Years of research for Quarantine Island book

In 1962 Lyndall Hancock started collecting information for this recently published history of...
In 1962 Lyndall Hancock started collecting information for this recently published history of Quarantine Island.
Lyndall Hancock's history of Quarantine Island is the fruit of 46 years' research and writing.

Published last month, Quarantine Island/Kamau Taurua - A short history (St Martin Island Community, RRP $35) is the first comprehensive account of the Otago Harbour island which has played a distinctive role in the history of Dunedin and Otago.

Despite the book taking almost half a century to complete, from her first visit Miss Hancock thought collating a history of Quarantine Island was an important task.

‘‘When I first visited the island in 1961 for a St Martin Island Community open day, I joined a tour led by Dean Walter Hurst, and as we set off up the hill I asked him about the ‘village' of shabby or near-derelict quarantine buildings as we passed by,'' Miss Hancock said.

‘‘But the dean was keener to talk about the bright plans for the fledgling community than about the island's past, which he considered sad and forgettable.

‘‘As I did not wholly agree, I began researching the island's history and, intermittently, just kept on and on.''

Information gathering proceeded apace when Miss Hancock took a year off work in 1973.

‘‘I went through the newspaper archives from 1848 to 1900, skim reading the daily shipping and general news.

‘‘I programmed my brain to pick up the letter Q. Then, if a ship had been quarantined, I followed what happened to it in the general news.''

Quarantine Island housed immigrants who had been on disease-affected ships and then returning soldiers who were unwell, from 1860 until it was closed in 1924.

‘‘The use of Quarantine Island dropped off after 1880 and was last used as a quarantine in 1916 for World War 1 soldiers with smallpox.''

The island has been a retreat centre for the ecumenical St Martin Island Community for 50 years and has recently become the focus of conservation and reforestation work.

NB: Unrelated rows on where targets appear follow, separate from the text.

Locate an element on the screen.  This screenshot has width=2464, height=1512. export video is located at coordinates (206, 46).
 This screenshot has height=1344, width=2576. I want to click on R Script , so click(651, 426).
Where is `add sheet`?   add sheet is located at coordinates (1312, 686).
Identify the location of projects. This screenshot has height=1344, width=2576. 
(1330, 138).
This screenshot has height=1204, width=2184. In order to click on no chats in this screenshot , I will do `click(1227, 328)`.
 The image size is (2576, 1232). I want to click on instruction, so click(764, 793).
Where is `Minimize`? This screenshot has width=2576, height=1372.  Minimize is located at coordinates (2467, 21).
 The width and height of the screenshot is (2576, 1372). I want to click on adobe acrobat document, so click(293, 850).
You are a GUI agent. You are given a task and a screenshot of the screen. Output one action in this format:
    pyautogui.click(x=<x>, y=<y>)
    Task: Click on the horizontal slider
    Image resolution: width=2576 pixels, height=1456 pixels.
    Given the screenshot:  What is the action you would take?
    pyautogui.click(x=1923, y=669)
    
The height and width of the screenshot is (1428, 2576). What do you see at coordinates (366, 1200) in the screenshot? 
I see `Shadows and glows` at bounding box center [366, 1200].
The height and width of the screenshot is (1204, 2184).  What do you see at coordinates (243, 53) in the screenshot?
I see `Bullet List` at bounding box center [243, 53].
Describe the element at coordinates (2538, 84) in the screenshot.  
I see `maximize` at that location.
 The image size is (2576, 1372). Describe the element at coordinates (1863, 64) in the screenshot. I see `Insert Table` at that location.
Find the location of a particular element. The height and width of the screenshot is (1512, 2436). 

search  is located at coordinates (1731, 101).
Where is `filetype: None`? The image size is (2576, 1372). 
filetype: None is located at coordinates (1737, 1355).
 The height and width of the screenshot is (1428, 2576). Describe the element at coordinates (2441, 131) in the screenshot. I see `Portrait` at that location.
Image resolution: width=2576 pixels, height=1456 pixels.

Miss Hancock hunted widely for information on the island. Sometimes potential leads dried up. Other times information just ‘‘dropped in my lap''.

‘‘One time, I was at a joint Knox and Ranfurly church picnic at Patearoa.

‘‘A lady who was visiting from Southland happened to say her father was quarantined on the island in 1902 when he came back on a troop ship from the Boer War.''

Better still, she had her father's diary which she lent to Miss Hancock.

The writing process was not too difficult ‘‘because I wasn't trying to do anything too fancy. I was writing as I would talk''.